> [DOCUMENT EXTRACT]
━━━━
This iPython notebook is an alternative implementation of the popular paper (Gatys et al., 2015). The full project can be accessed HERE at GitHub.
Contributors: Esben Winther Knudsen, Sebastian Siem Bach-Nielsen & Malte L. Hølledig
In [1]:
from __future__ import print_function
import time
from PIL import Image
import numpy as np
from keras import backend
from keras.models import Model
from keras.applications.vgg19 import VGG19
from scipy.optimize import fmin_l_bfgs_b
from scipy.misc import imsave
We first set some hyperparameters that will be used later in the code. They have all been group here in the top in order to more easily experiment with different values. The size of the image, the weights of each loss function, the number of iterations, and RGB values of the output image.
In [2]:
height = 670
width = 670
style_weight = 5.0
total_variation_weight = 0.2
iterations = 50
color_Red = 103.939
color_Green = 116.779
color_Blue = 123.68
In [3]:
guide_image_path = 'images/contents/Malte.jpg'
guide_image = Image.open(guide_image_path)
guide_image = guide_image.resize((width, height))
guide_image
Out[3]:
In [4]:
style_image_path = 'images/styles/forest.jpg'
style_image = Image.open(style_image_path)
style_image = style_image.resize((width, height))
style_image
Out[4]:
The images are then converted into a form suitable for numerical processing. An additional dimension is added, in other to later concatenate the representations of these two images into a single tensor.
In [5]:
guide_array = np.asarray(guide_image, dtype='float32')
guide_array = np.expand_dims(guide_array, axis=0)
print(guide_array.shape)
style_array = np.asarray(style_image, dtype='float32')
style_array = np.expand_dims(style_array, axis=0)
print(style_array.shape)
This format must further be transformed into something that fits the VGG Network model (Simonyan & Zisserman, 2015).
For this, we need to perform two transformations:
In [6]:
guide_array[:, :, :, 0] -= color_Red
guide_array[:, :, :, 1] -= color_Green
guide_array[:, :, :, 2] -= color_Blue
guide_array = guide_array[:, :, :, ::-1]
style_array[:, :, :, 0] -= color_Red
style_array[:, :, :, 1] -= color_Green
style_array[:, :, :, 2] -= color_Blue
style_array = style_array[:, :, :, ::-1]
The arrays are then used to define variables in Keras' backend (the TensorFlow graph). We also introduce a placeholder variable to store the combination image that retains the content of the content image while incorporating the style of the style image.
━━━━
> [STORED ROWS]
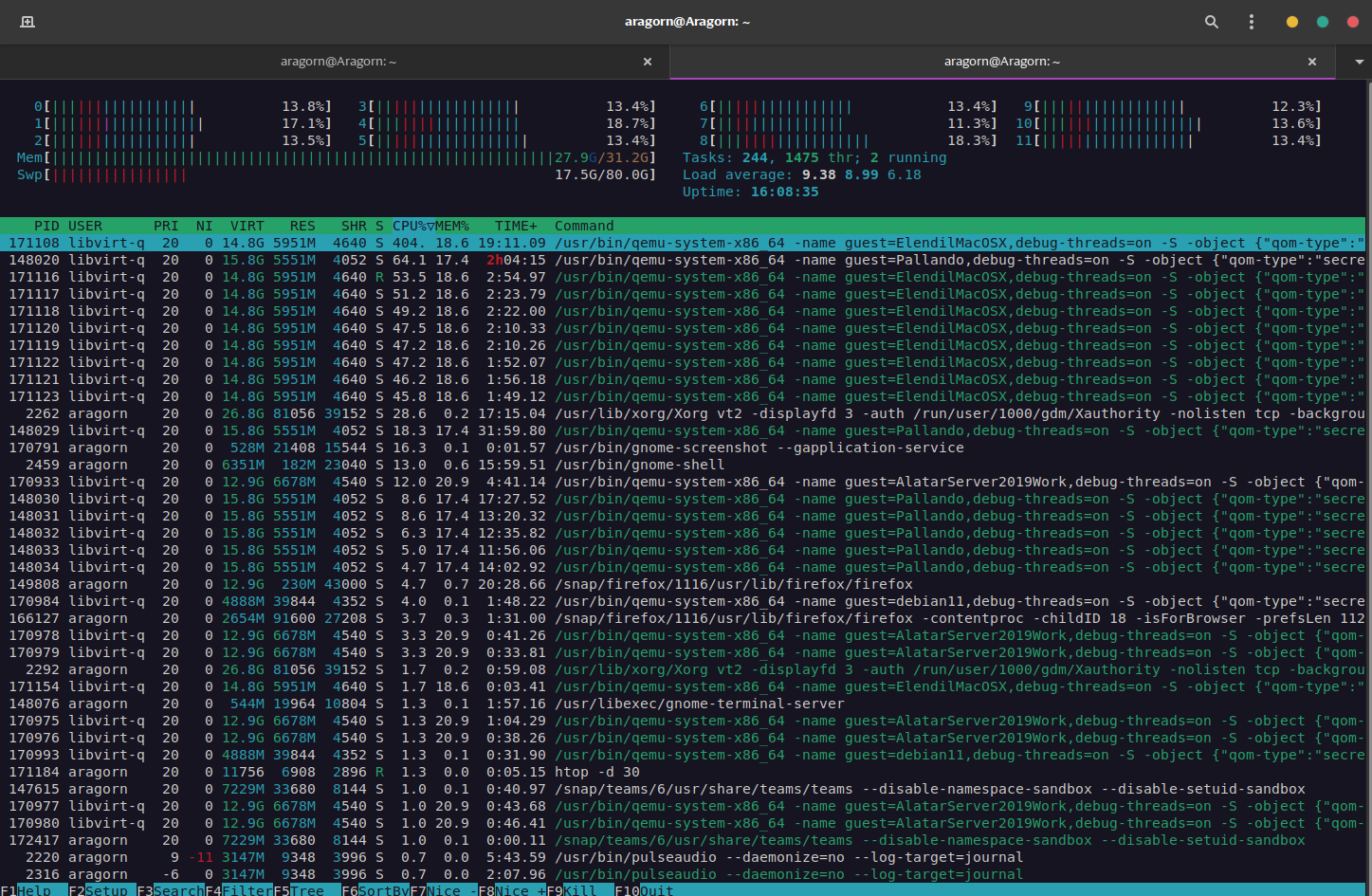Screen dimensions: 1372x896
Task: Click F10 Quit to exit htop
Action: tap(655, 890)
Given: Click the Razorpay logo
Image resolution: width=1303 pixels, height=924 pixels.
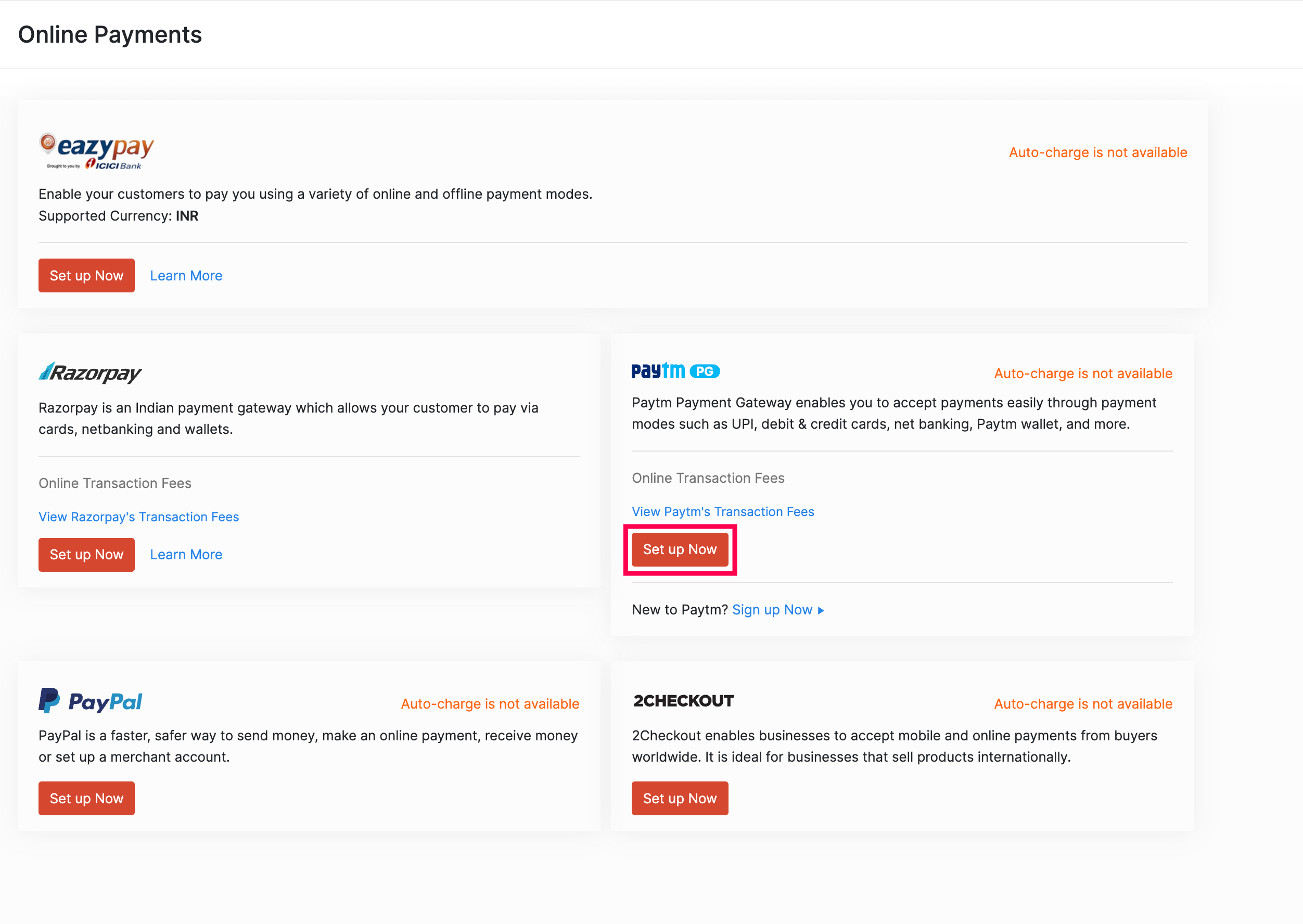Looking at the screenshot, I should 89,373.
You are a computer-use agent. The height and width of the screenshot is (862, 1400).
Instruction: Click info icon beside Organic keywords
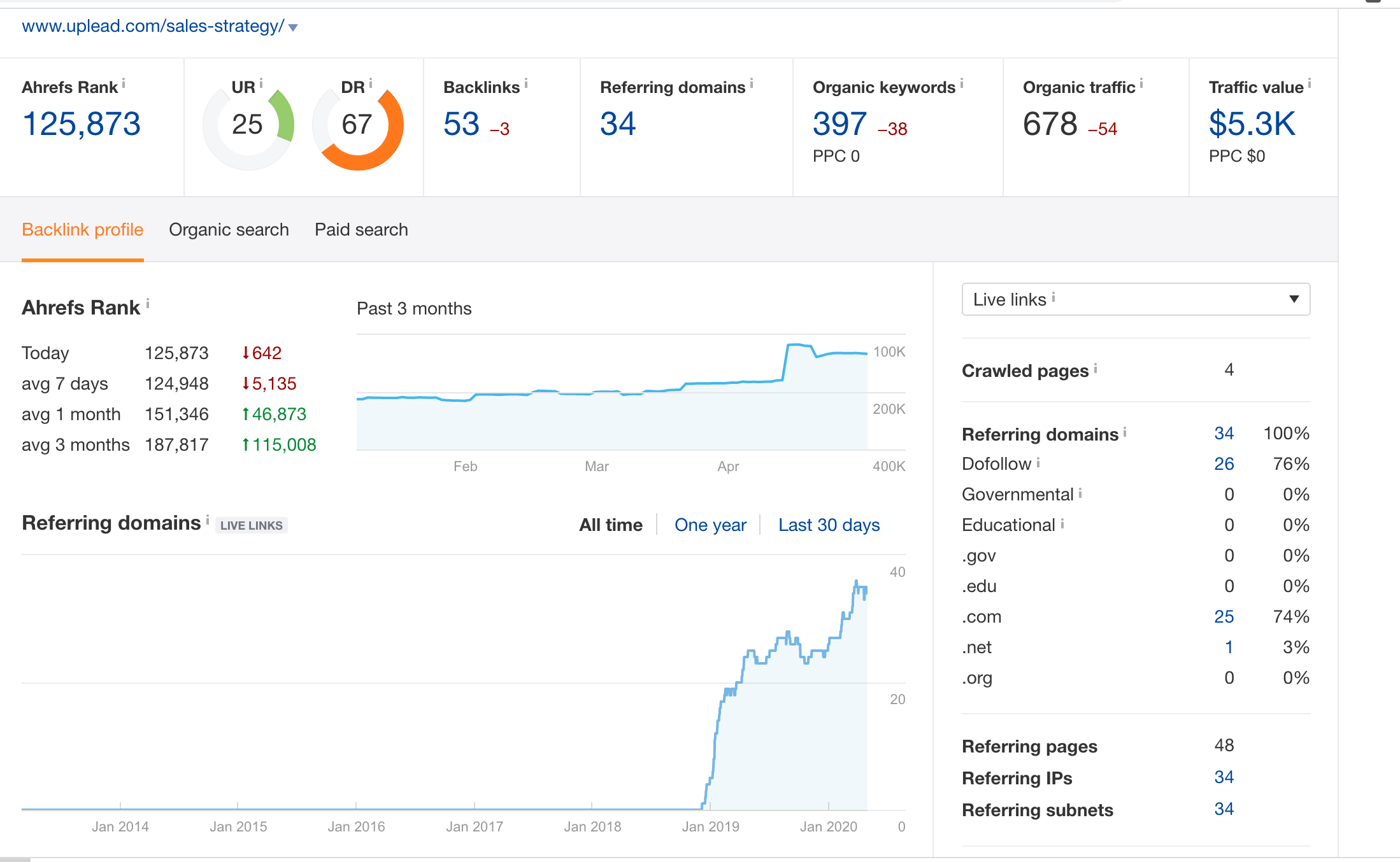962,83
━━━━
> [SHORT PROBLEM 1] Transcribe the style transfer notebook from "guide_array = np.expand_dims(guide_array, axis=0)" down to "(Simonyan & Zisserman, 2015).".
> [SHORT PROBLEM 2] Repeat every line of the records word for word, leaving out the pictures.
The style transfer notebook and the records are unrelated material.

> [PROBLEM SOLUTION 1]
guide_array = np.expand_dims(guide_array, axis=0)
print(guide_array.shape)
style_array = np.asarray(style_image, dtype='float32')
style_array = np.expand_dims(style_array, axis=0)
print(style_array.shape)
This format must further be transformed into something that fits the VGG Network model (Simonyan & Zisserman, 2015).

> [PROBLEM SOLUTION 2]
Screen dimensions: 1372x896
Task: Click F10 Quit to exit htop
Action: tap(655, 890)
Given: Click the Razorpay logo
Image resolution: width=1303 pixels, height=924 pixels.
Looking at the screenshot, I should 89,373.
You are a computer-use agent. The height and width of the screenshot is (862, 1400).
Instruction: Click info icon beside Organic keywords
962,83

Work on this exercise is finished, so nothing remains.